On Windows platforms the run-time now includes broad multi-GPU support. Included in this is OpenCL support for APU plus discrete GPU providing compute performance scaling across the GPUs, and including support for PowerExpress.
The Khronos FP64 extension is enabled for the “Cypress”, double precision capable, family of GPUs, and is planned to be enabled for all double precision capable GPUs as we go forward.
Further details on new features in this release are:
- Kernel launch times have been further reduced.
- The LLVM compiler version used for OpenCL kernels has been upgraded.
- Includes support for use of SSE3 and SSE4.
- Added support for partial use of FMA4 and XOP instructions.
- It is no longer necessary to use the -fno-alias compiler command line option.
- PCIe transfer overhead has been reduced under Linux.
- Transfers between CPUs and GPUs are improved for buffers declared with either the CL_MEM_USE_HOST_PTR or the CL_MEM_ALLOC_HOST_PTR flag.
- For APUs, zero copy buffers created as CL_MEM_ALLOC_HOST_PTR | CL_MEM_READ_ONLY offer improved GPU read performance.
- The runtime supports multi-GPU, including simultaneous use of the GPU on both and APU and a discrete GPU on systems running under Windows.
- OpenCL built-in functions leverage AVX on capable CPUs
- Support for PowerExpress 4.0.
- Support for atomic counters for discrete GPUs.
- Support for headless GPU operation.
- OpenCL can be used by a Windows service.
- UVD3 / MPEG-2 support.
- The clFFT library supports radix 3 and radix 5, including support for mixed radix 2/3/5.

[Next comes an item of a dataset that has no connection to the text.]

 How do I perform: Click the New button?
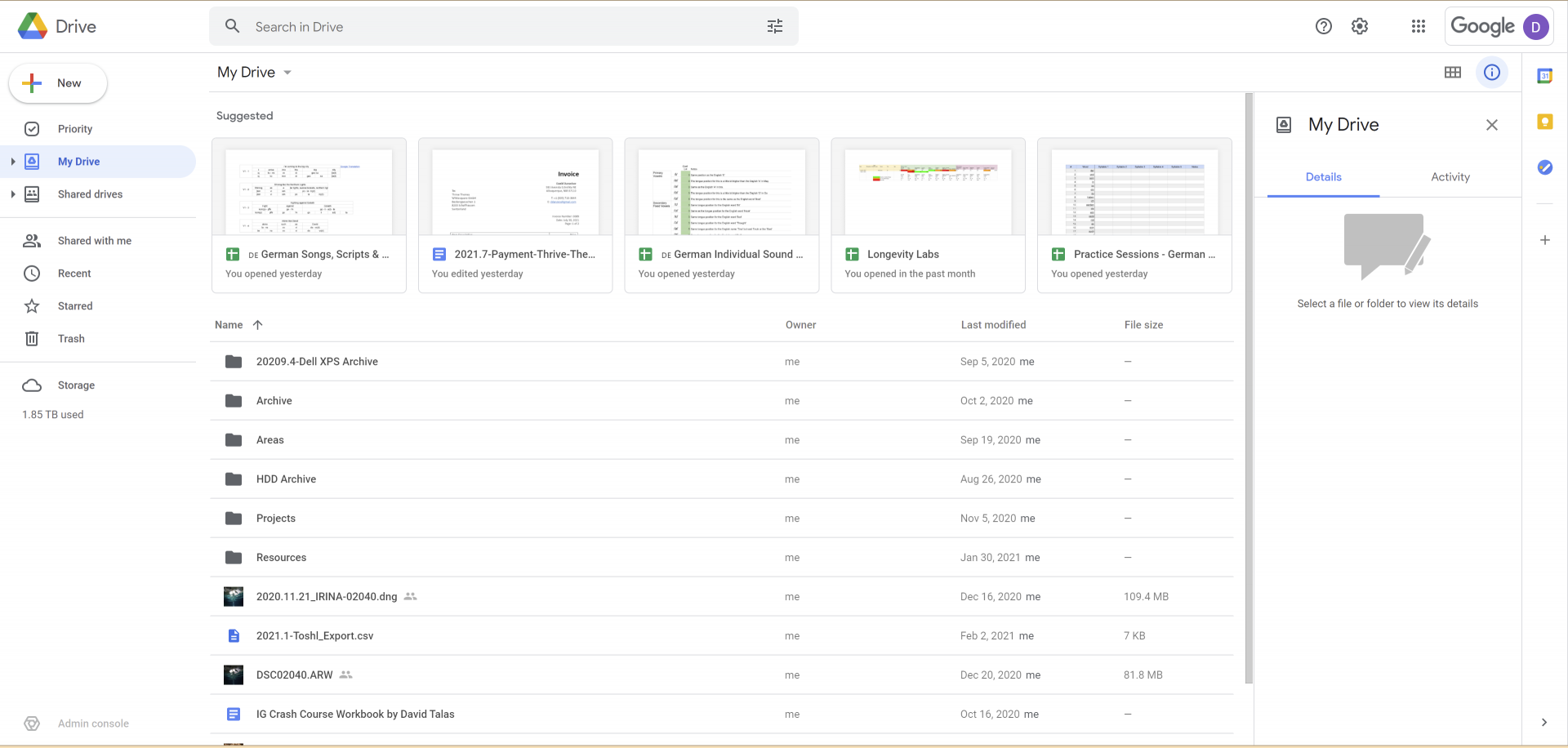click(x=58, y=83)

- The BLAS library supports the D/S SYRK, D/S SYR2K, D/S GEMV, D/S SYMV functions.
- The Khronos FP64 extension is supported for the ATI Radeon™ HD 5900 and 5800 series, as well as the AMD FirePro™ V8800 and V8700 series.

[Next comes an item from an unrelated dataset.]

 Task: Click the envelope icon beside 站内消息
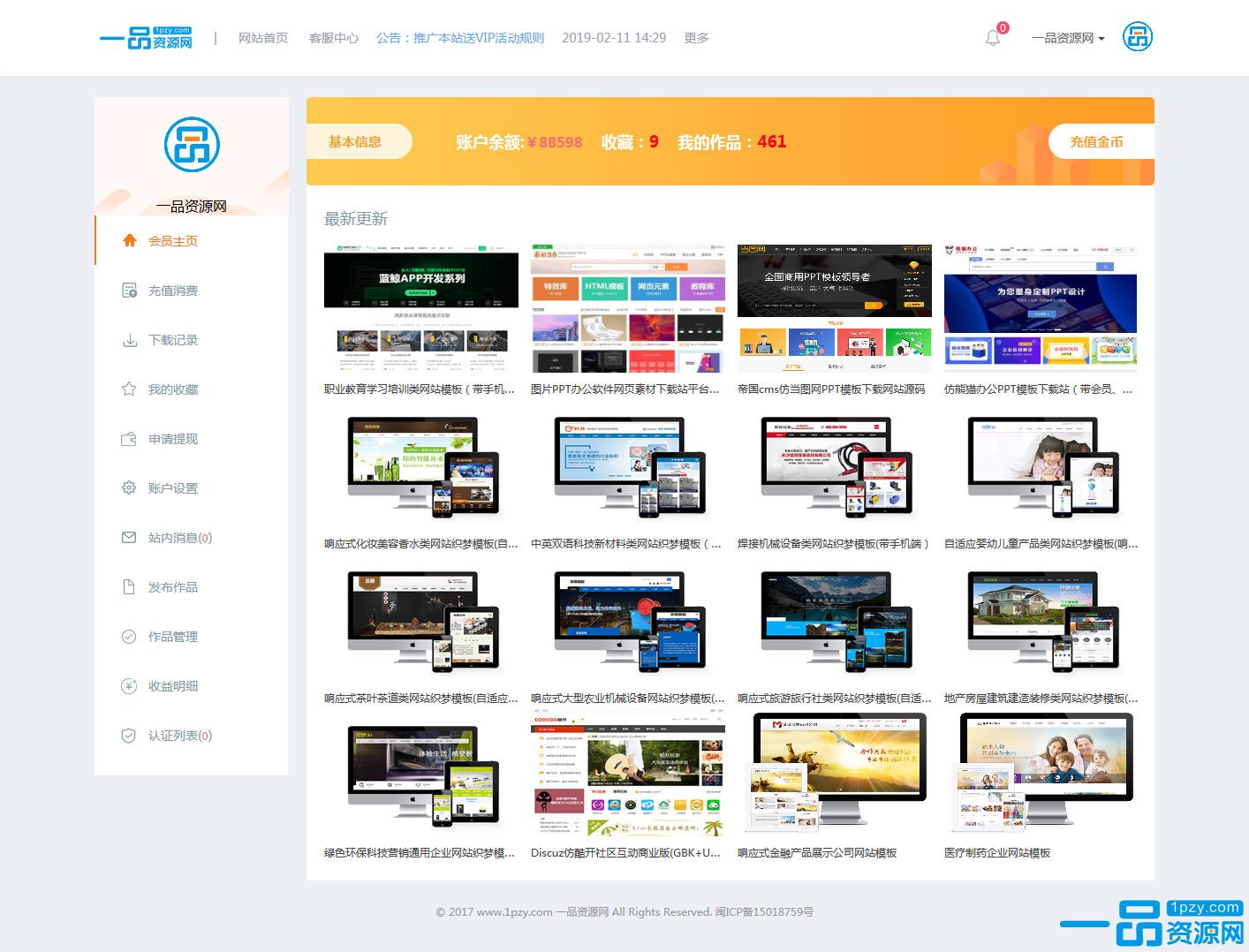coord(130,538)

- gDEBugger 6.0 extension is available for Visual Studio.
- Starting with Catalyst 11.8, improved runtime features appear regularly in the monthly Catalyst releases for Windows.
- Kernel Analyzer 1.9 supports Catalyst releases 11.4 to 11.7.
- APP Profiler provides
- Improved API trace.
- Improved timeline visualization
- Support for analyzing OpenCL Application trace.

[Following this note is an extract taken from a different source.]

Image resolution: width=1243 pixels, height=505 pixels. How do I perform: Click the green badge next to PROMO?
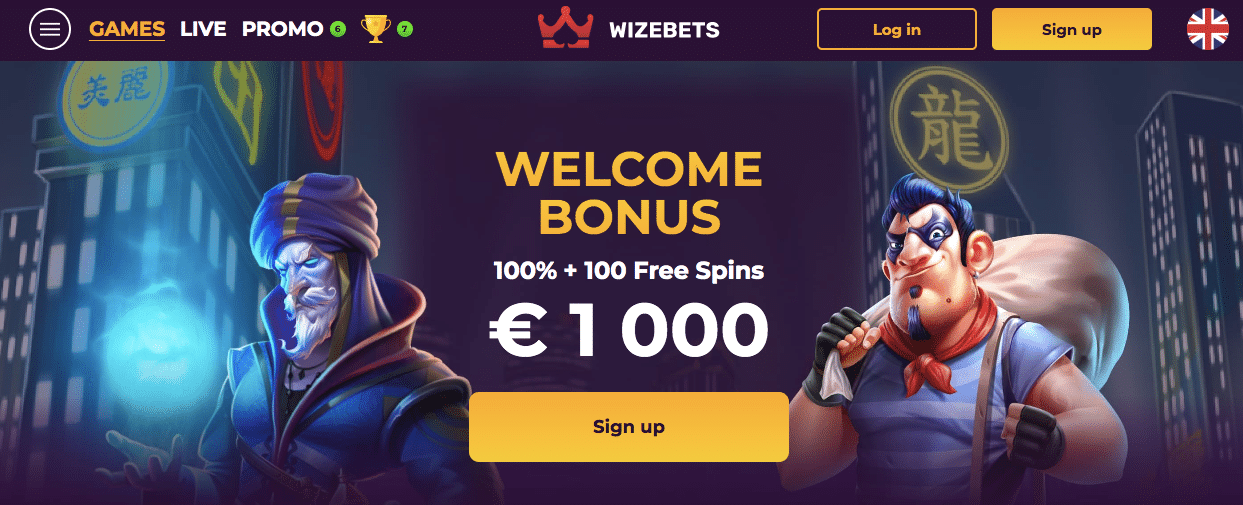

- Thread ID and sequence number now are included in the profile output.
Overview of OpenCL AMD APP
OpenCLWhat is AMD APP Technology?
AMD APP technology is a set of advanced hardware and software technologies that enable AMD graphics processing cores (GPU), working in concert with the system’s x86 cores (CPU), to accelerate many applications beyond just graphics. This enables better balanced platforms capable of running demanding computing tasks faster than ever, and sets software developers on the path to optimize for AMD Accelerated Processing Units (APUs).
What is the AMD APP Software Development Kit?
The AMD APP Software Development Kit (SDK) is a complete development platform created by AMD to allow you to quickly and easily develop applications accelerated by AMD APP technology. The SDK allows you to develop your applications in a high-level language, OpenCL™ (Open Computing Language).
What is OpenCL™?
OpenCL™ is the first truly open and royalty-free programming standard for general-purpose computations on heterogeneous systems. OpenCL™ allows programmers to preserve their expensive source code investment and easily target both multi-core CPUs and the latest GPUs, such as those from AMD.
Developed in an open standards committee with representatives from major industry vendors, OpenCL™ gives users what they have been demanding: a cross-vendor, non-proprietary solution for accelerating their applications on their CPU and GPU cores.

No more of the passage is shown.